Katrina L. Boterhoven de Haan , 1 , Christopher W. Lee 1 , Eva Fassbinder 2 , Marisol J. Voncken 3 , Mariel Meewisse 4 , Saskia M. Van Es 5 , Simone Menninga 6 , Margriet Kousemaker 7 , Arnoud Arntz 8
4 May 2017
Post-traumatic stress disorder (PTSD) that originates from childhood trauma experiences can develop into a chronic condition that has lasting effects on an individual’s functioning and quality of life. While there are evidence-based guidelines for treating adult onset PTSD, treatments for adults with childhood trauma-related PTSD (Ch-PTSD) are varied and subject to ongoing debate. This study will test the effectiveness of two trauma-focused treatments, imagery rescripting (ImRs) and eye movement desensitisation and reprocessing (EMDR) in participants with Ch-PTSD. Both have been found effective in treatment of adult PTSD or mixed onset PTSD and previous research indicates they are well-tolerated treatments. However, we know less about their effectiveness for treating Ch-PTSD or their underlying working mechanisms.

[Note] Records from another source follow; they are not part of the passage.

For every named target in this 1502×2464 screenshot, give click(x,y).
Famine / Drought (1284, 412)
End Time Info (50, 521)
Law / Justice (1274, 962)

IREM is an international multicentre randomised controlled trial involving seven sites across Australia, Germany and the Netherlands. We aim to recruit 142 participants (minimum of n = 20 per site), who will be randomly assigned to treatment condition. Assessments will be conducted before treatment until 1-year follow-up. Assessments before and after the waitlist will assess change in time only. The primary outcome measure is change in PTSD symptom severity from pre-treatment to 8-weeks post-treatment. Secondary outcome measures include change in severity of depression, anger, trauma-related cognitions, guilt, shame, dissociation and quality of life. Underlying mechanisms of treatment will be assessed on changes in vividness, valence and encapsulated belief of a worst trauma memory. Additional sub-studies will include qualitative investigation of treatment experiences from the participant and therapists’ perspective, changes in memory and the impact of treatment fidelity on outcome measures.
The primary aims of this study are to compare the effectiveness of EMDR and ImRs in treating Ch-PTSD and to investigate the underlying working mechanisms of the two treatments. The large-scale international design will make a significant contribution to our understanding of how these treatments address the needs of individuals with Ch-PTSD and therefore, potentially improve their effectiveness.
Australian New Zealand Clinical Trials Registry ACTRN12614000750684. Registered 16 July 2014.